Jaguar Land Rover CEO Ralf Speth says that the automaker will continue to promote modern diesel technology, citing its widespread use in commercial vehicles as one of several factors in consideration.
Additionally, Speth says “The latest diesel technology is really such a step in emissions, performance, particulates; it’s better for the environment when compared to [an equivalent] petrol. Diesel has to -- needs to -- have a future.”
If you are a fan of diesel engines in North America, you’ve probably had the feeling that the auto industry here just “isn’t that into you.” There is a long-held belief that automakers don’t bring diesel vehicles to market here in large numbers, because they just aren’t popular, or any one of a number of reasons. There is a folklore of failed attempts to introduce diesel vehicles here, for example the early Olds V8 diesels, and an overall impression that the oil burners are dirty, smelly, and noisy, and will rattle the fillings right out of your teeth. You can’t even buy diesel on some stretches of toll roads in the US, where the state-controlled service areas don’t even offer it for sale.
The negative perception of the US market for SUV and passenger car diesel engines kept Land Rover from selling them in this country for decades, despite the success of the 200 and 300tdi, Td5, and Puma engines used in Discoveries and Defenders for other markets since the early 90’s. Instead, North American Land Rover owners were stuck with the old Rover V8, which was known for neither superb durability nor power, and rarely delivered anything much over 15 mpg for most users.
Some manufacturers continued to sell diesel cars in the US, most notably Volkswagen, Audi, and Mercedes. Despite a dedicated cult following, it seemed the automakers just weren’t interested in marketing the practicality, simplicity, and efficiency of compression ignition engines to the American public, thinking, most likely somewhat accurately, that big V8’s, macho imagery, flag-waving, and maybe a federal bailout or two was a surefire recipe for success instead.
In 2008, with gasoline prices rising over $4.00 per gallon in many areas, diesels seemed to be making a comeback.
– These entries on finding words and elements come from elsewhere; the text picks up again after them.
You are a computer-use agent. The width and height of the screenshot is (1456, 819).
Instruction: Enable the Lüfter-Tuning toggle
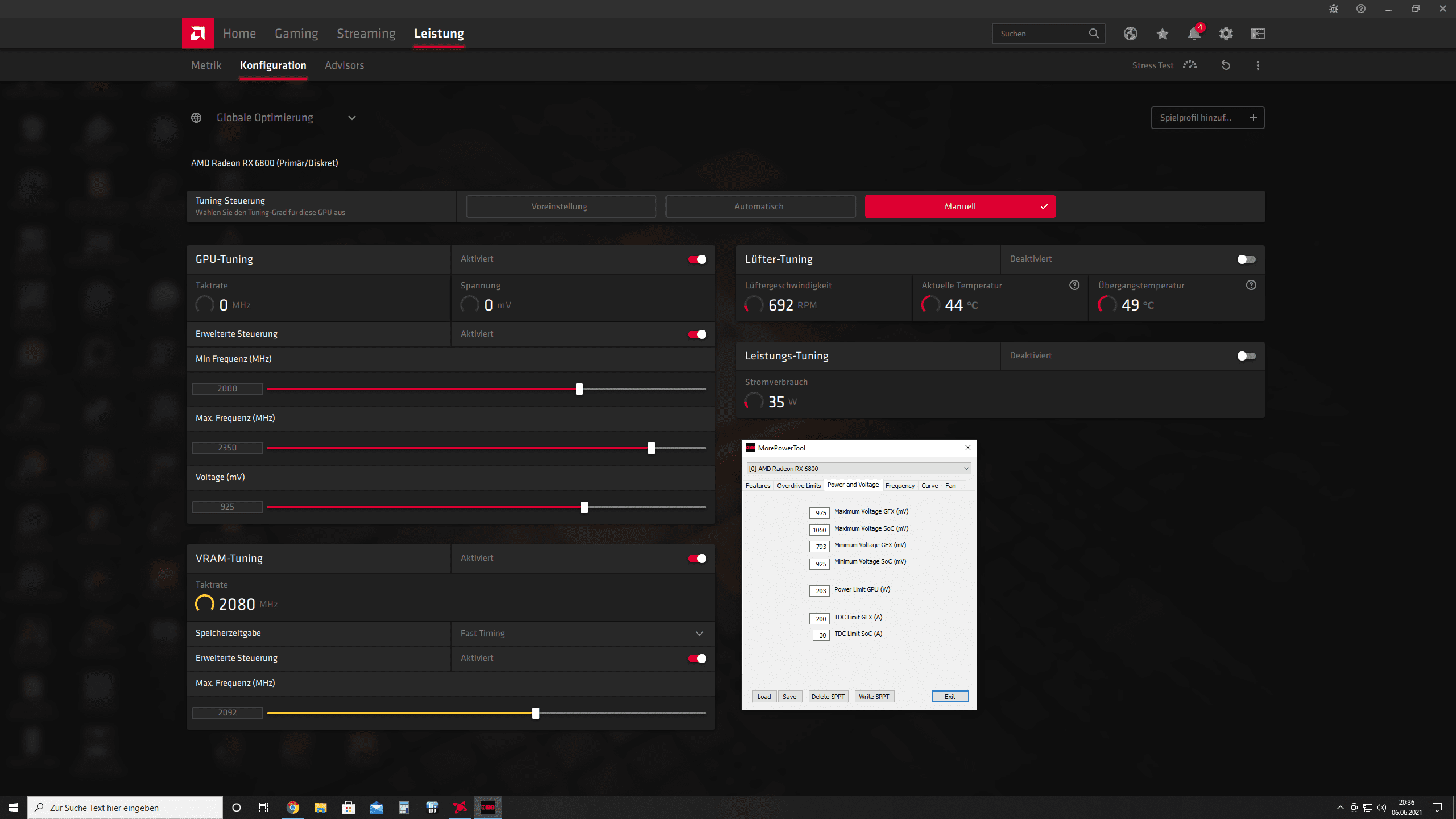(1246, 259)
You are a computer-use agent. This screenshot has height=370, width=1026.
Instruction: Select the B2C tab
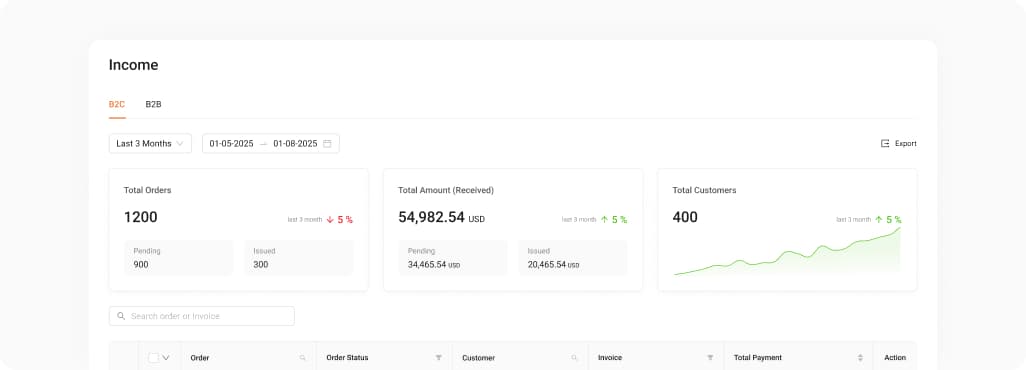coord(117,104)
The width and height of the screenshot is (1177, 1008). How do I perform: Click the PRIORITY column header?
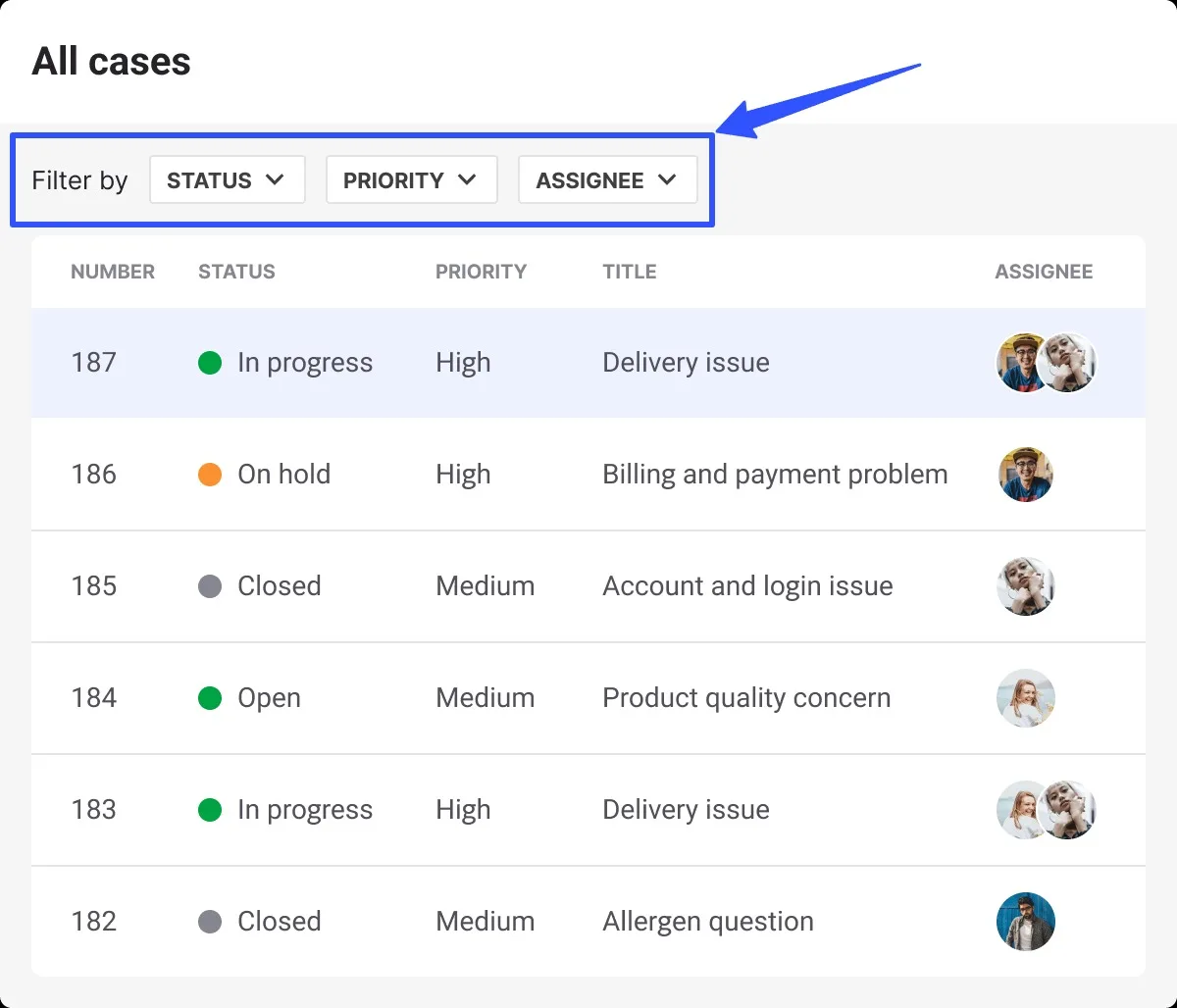point(481,272)
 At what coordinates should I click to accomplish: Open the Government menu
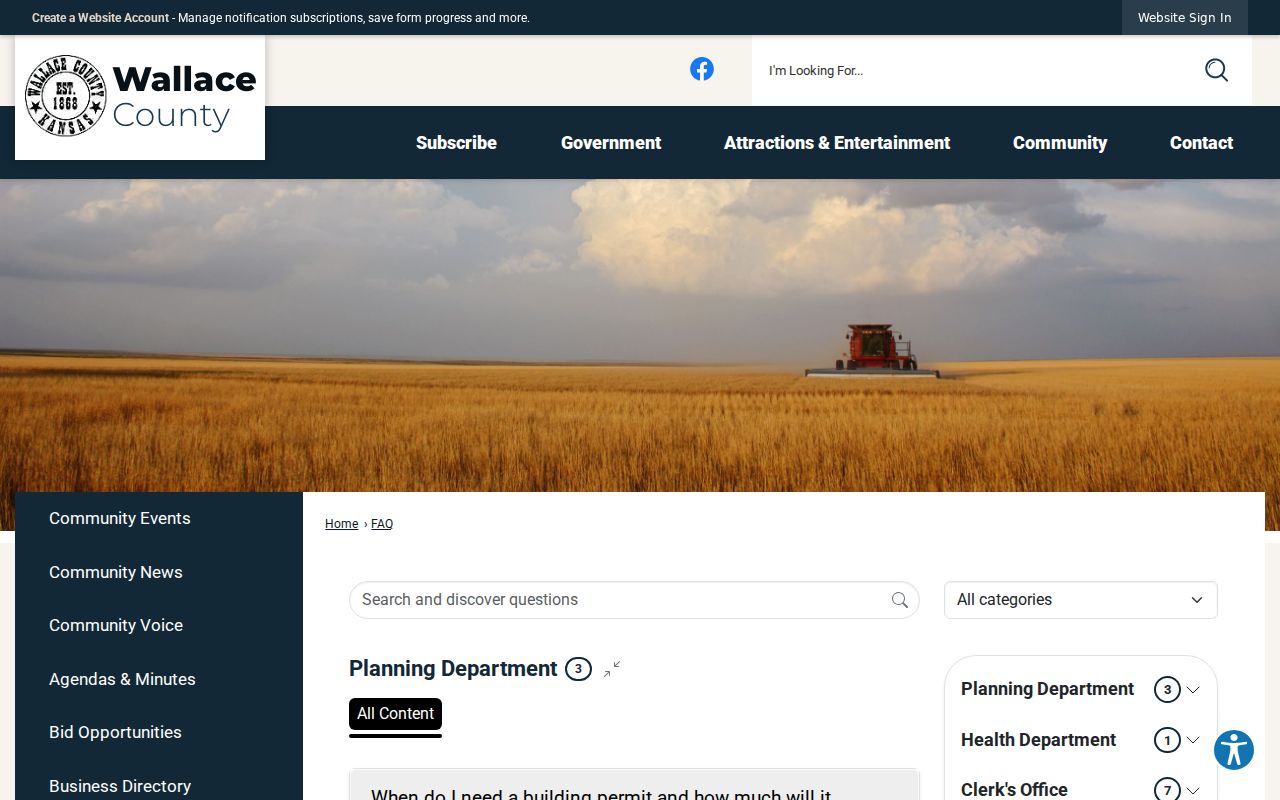pyautogui.click(x=611, y=143)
While the new, computer controlled and emission-restricted offerings may not have delivered the same staggering economy numbers of past, simpler models, the “news” of diesels’ economy started to spread and the number of diesel offerings increased, with new entries from Chevy, Jeep, Nissan, and even Porsche, among others.
Even Land Rover announced a diesel for North America starting with the 2016 model year on select vehicles, including the latest 2017 Discovery, and so far, the marque has managed to avoid the much-publicized (overblown in my opinion) Volkswagen emissions controversy. In fact, according to UK publication “Autocar,” Land Rover are “doubling down” on their bet made when they decided to bring diesels back to the States. They are committed to the technology, and continue to refine their diesels, while other vehicle makers focus more heavily on electric vehicles.
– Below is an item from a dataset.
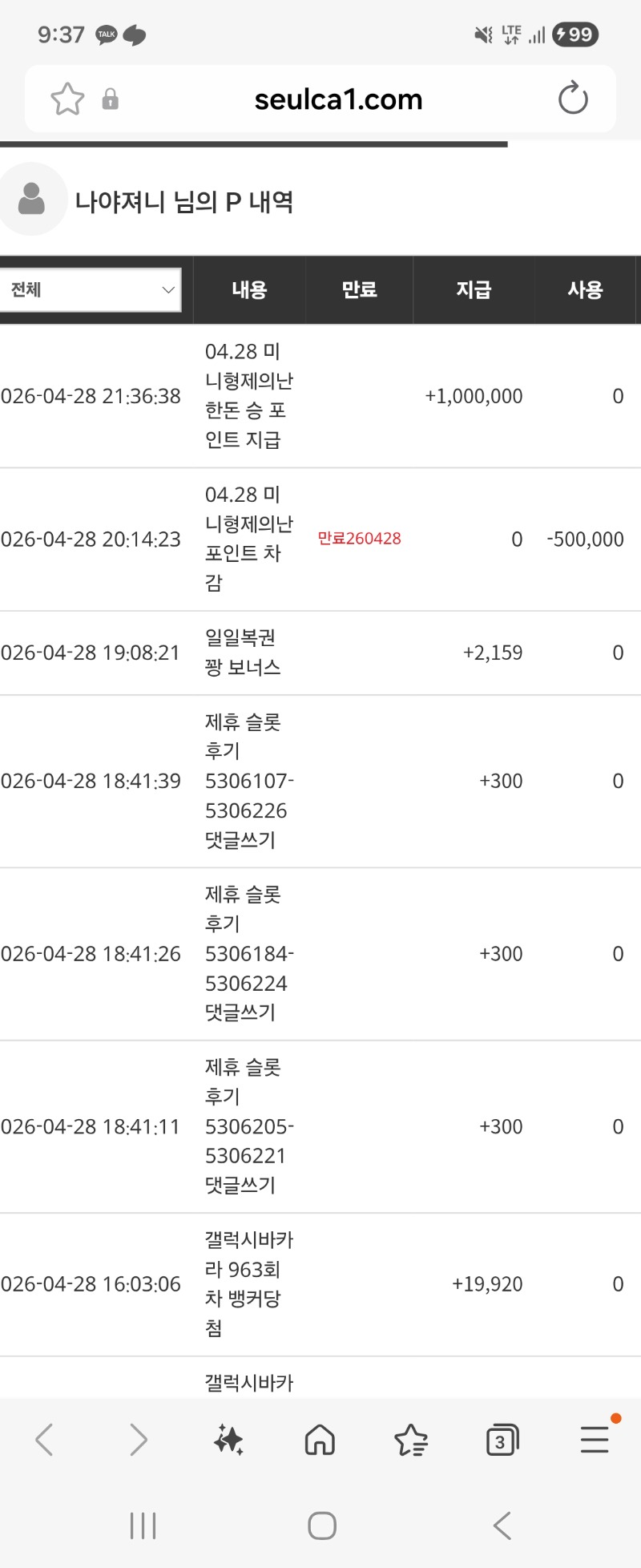Select the 사용 column header

(585, 289)
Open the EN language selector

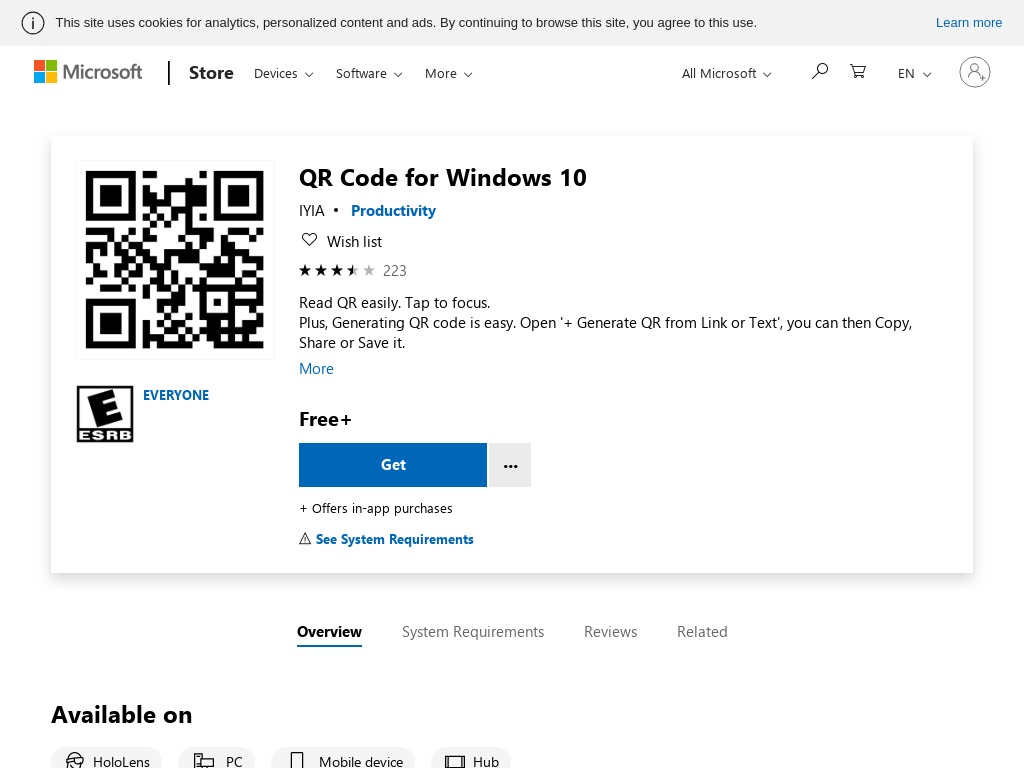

Speth also draws a distinction between the latest modern diesels and those that utilize older technology. The newer engines run much cleaner, though it will still be difficult to overcome the negative press surrounding the VW emissions scandal.
Says Speth, "Manipulation software is not acceptable. Unfortunately, the whole automotive industry suffers, not just Volkswagen."
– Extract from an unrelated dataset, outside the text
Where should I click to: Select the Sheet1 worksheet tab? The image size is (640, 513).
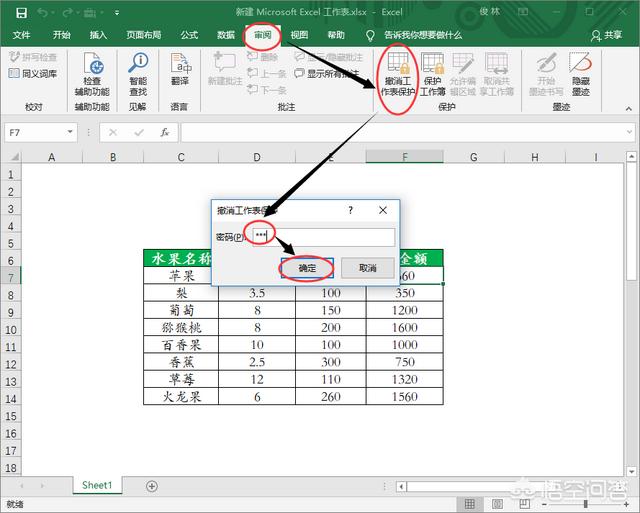pyautogui.click(x=96, y=485)
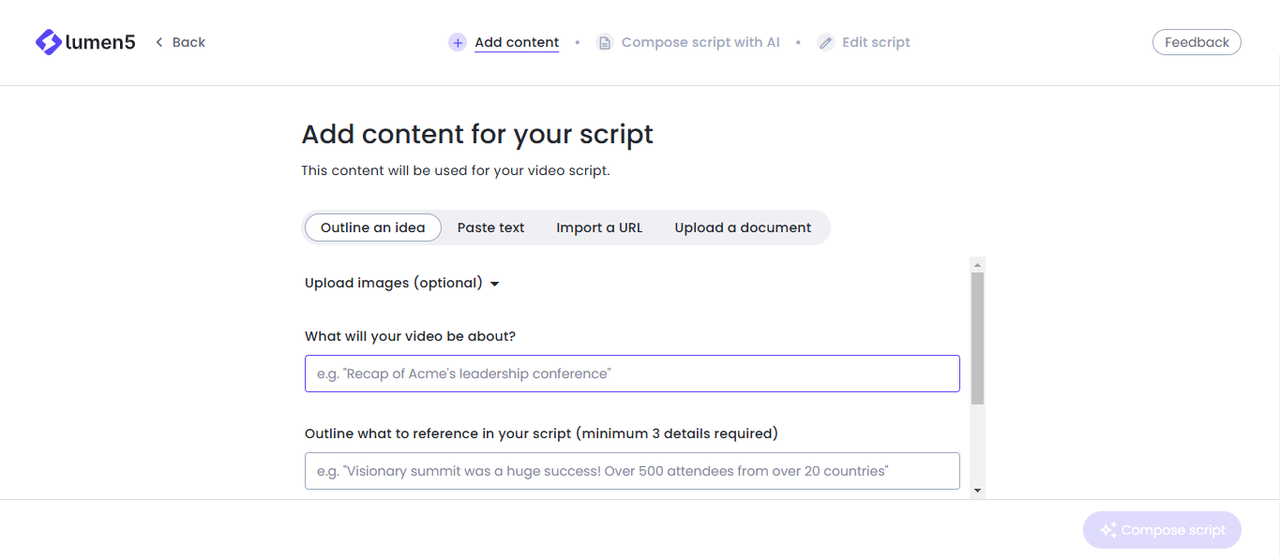
Task: Go to Compose script with AI step
Action: pyautogui.click(x=700, y=42)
The CEO is just as keen to jump on the electric bandwagon as many others are, given his previously stated mission to push Britain to the forefront of electric vehicle production. However, he also believes that the road to full electric is paved with improvements in diesel fuel economy.
"The future is pure battery electric vehicles. No other technology will bring that freedom,” he said.
The CEO's comments come at a delicate time for diesel models in the U.S. and overseas, due to the VW scandal, and subsequent scrutiny of other brands by various regulatory bodies Now even Mercedes Benz and Fiat Chrysler are getting a hard look, and numerous investigations are being launched. According to Autocar, the crisis hasn’t much affected the sales of diesel models in Europe.
With the current US administration the affect on the marketability of diesels remains to be seen. It all depends on whether U.S. regulators will share Jaguar Land Rover's enthusiasm for diesels going forward; until the Trump administration signaled its intention to relax fuel economy and emissions standards, prospects for diesel in the U.S. looked limited at best.